Friday, 28 May 2021

Vampyr (1932)

 "She must die..."

This is an odd film. It was made in 1932, some years into the sound era. It has music and sound effects, and even some dialogue. Yet it has the grammar of a silent film, which is most odd. It is visually a masterpiece, as one might expect of Carl Theodor Dreyer, yet its visual excellence is that of a silent film. 

It hints at Expressionism in several shots, while not really being an Expressionist film. It is most certainly European rather than Hollywood in feel. It is extraordinary to think that this little artistic throwback is a contemporary of the Universal horror films: it feels utterly unlike them.
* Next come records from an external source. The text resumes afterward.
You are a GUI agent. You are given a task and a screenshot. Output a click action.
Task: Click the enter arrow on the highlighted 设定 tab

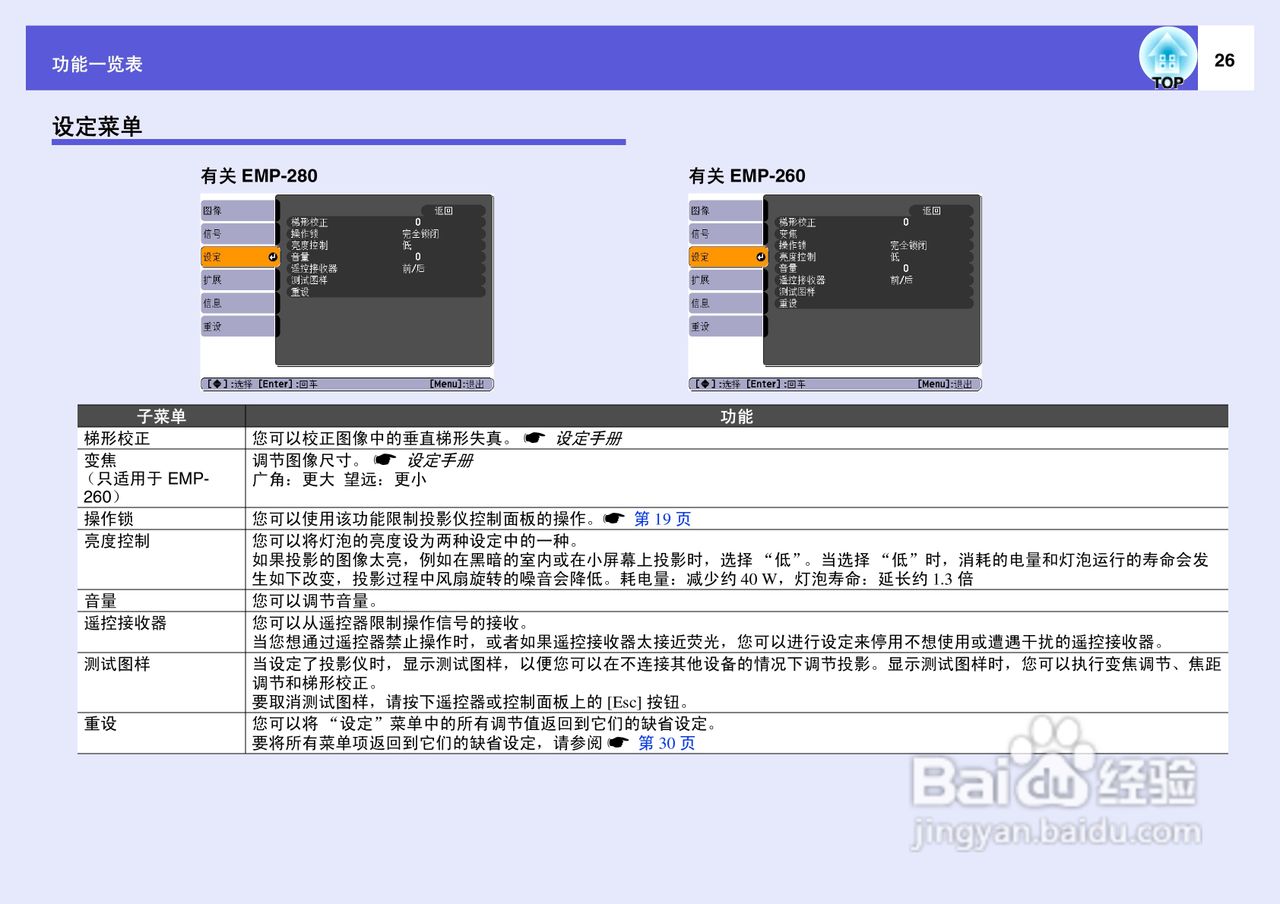click(x=272, y=257)
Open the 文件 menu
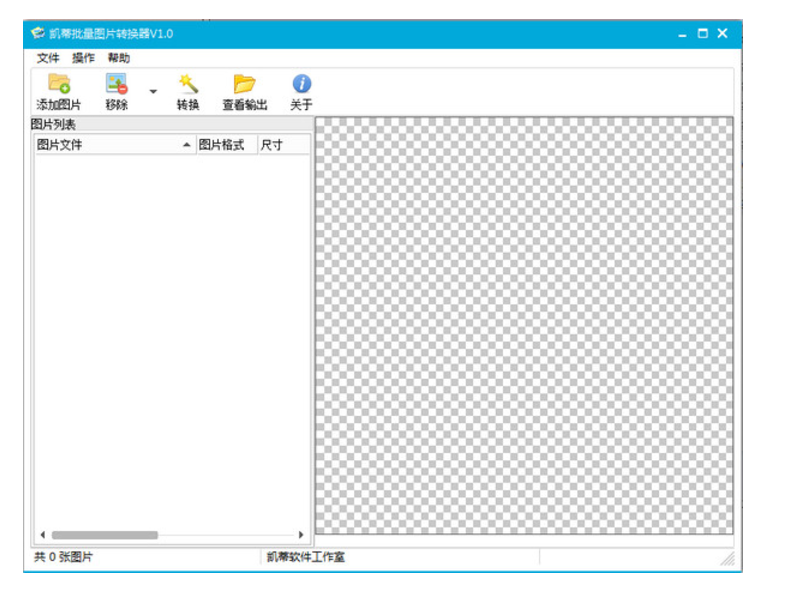 point(48,58)

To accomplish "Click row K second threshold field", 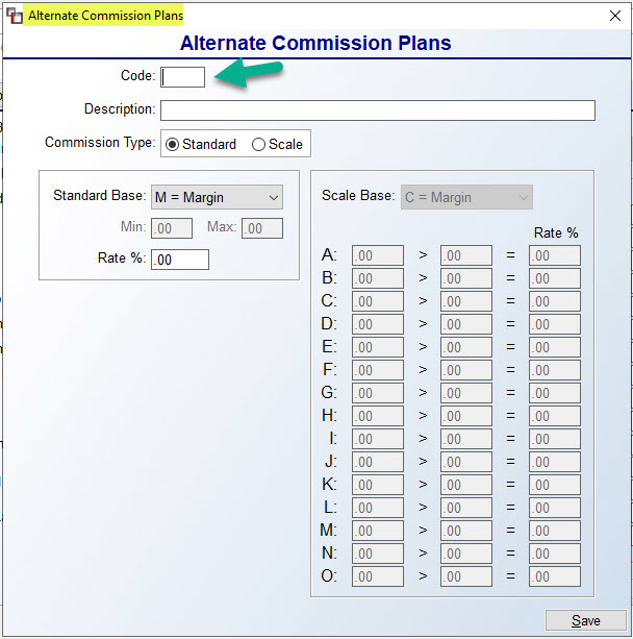I will [x=466, y=485].
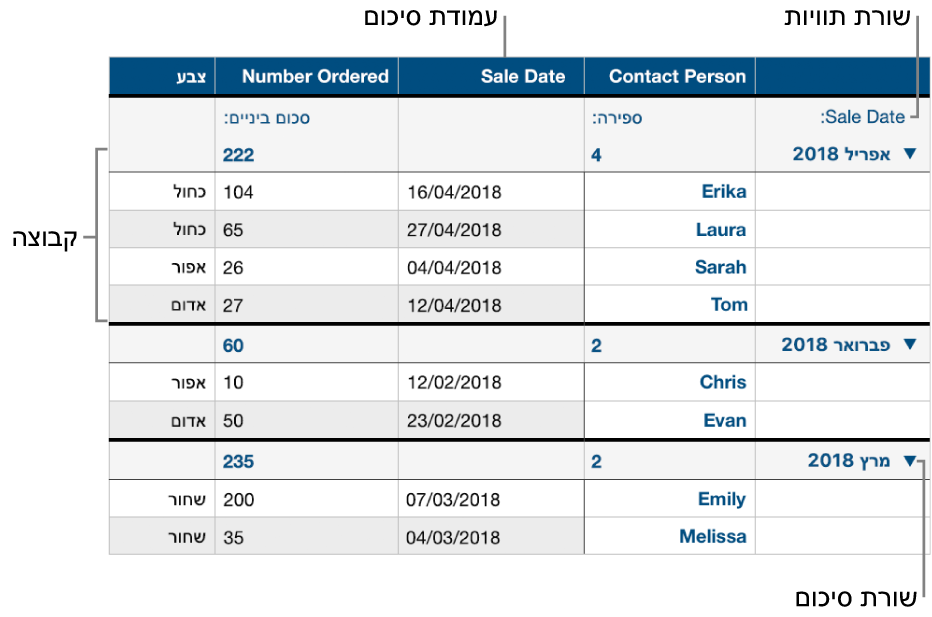Select the Number Ordered column header

point(307,76)
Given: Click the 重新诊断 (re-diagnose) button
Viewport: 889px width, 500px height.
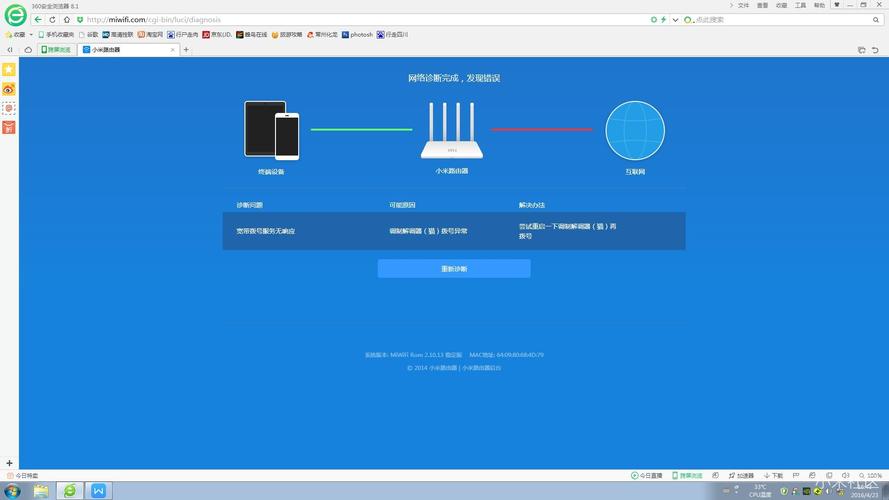Looking at the screenshot, I should 453,269.

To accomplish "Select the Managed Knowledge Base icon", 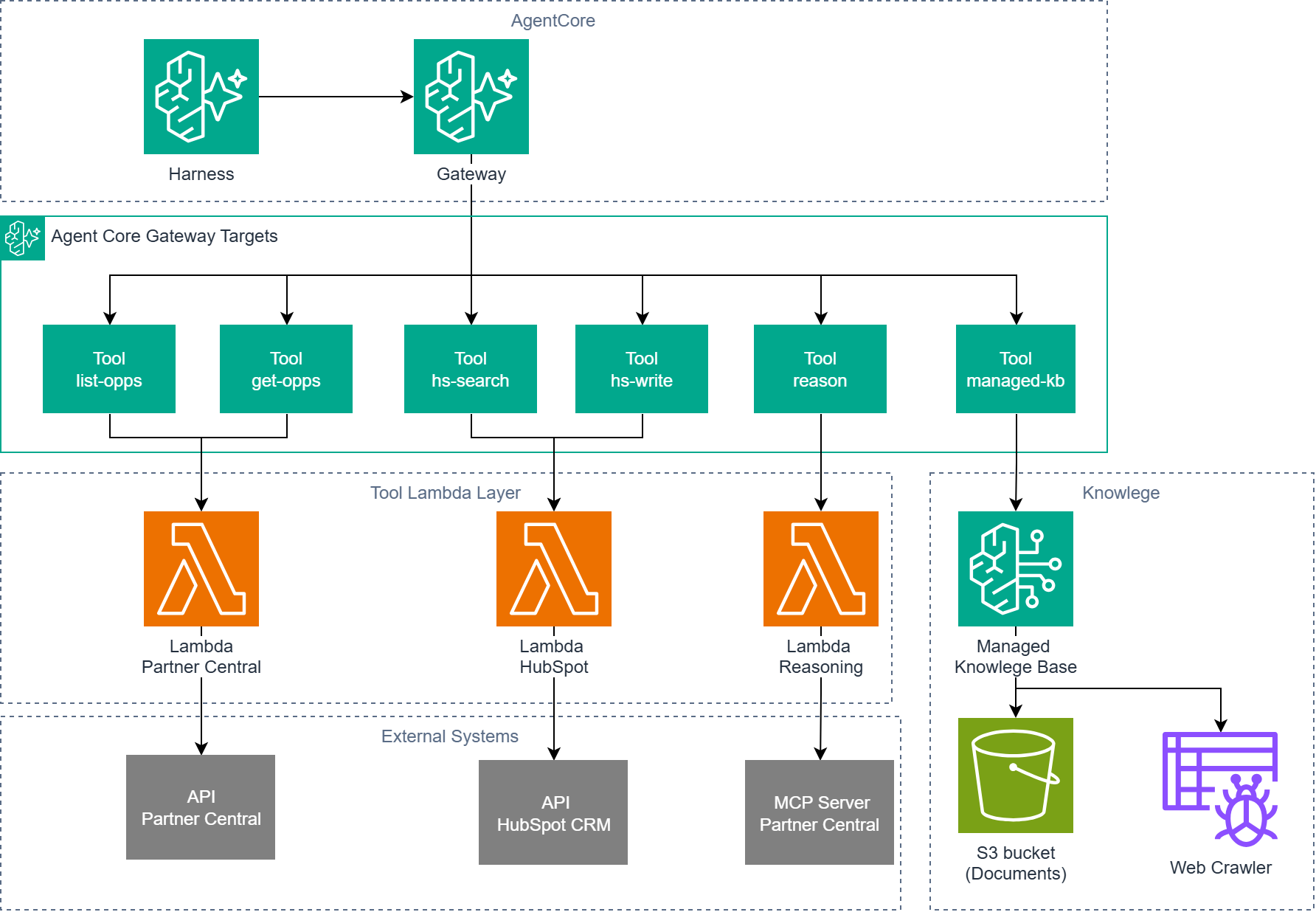I will [1016, 569].
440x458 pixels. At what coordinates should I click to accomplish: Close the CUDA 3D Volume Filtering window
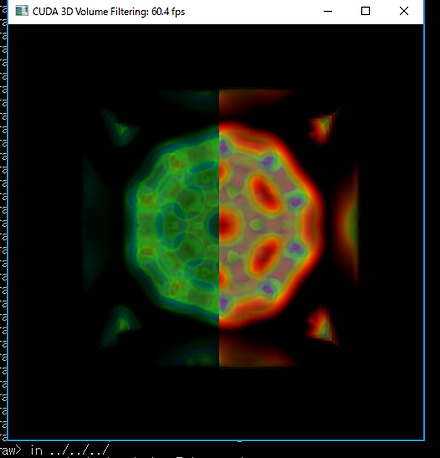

I feel bad saying this of a film with such visual excellence, and which generates such an atmosphere... but it feels like style (and the style is truly very good indeed) over substance. The film is short, but feels interminably slow, and I say this as someone who is very much used to slo pacing and, indeed, the grammar of silent cinema. The acting is, well, irrelevant, as the camera tells the story while the cast is asked to do very little. This is a film that very much relies on ots dreamy visuals, and makes no concessions to the audience in terms of follwing the plot.

But there's no subtext beyond the usuall generic sexuality found intrinsically in the vampire as subject matter. This is an artistic film with no real artistic point to make and, given what it is, it can hardly fall back on populism. It's a gloriously made dud, perhaps, but nevertheless a dud.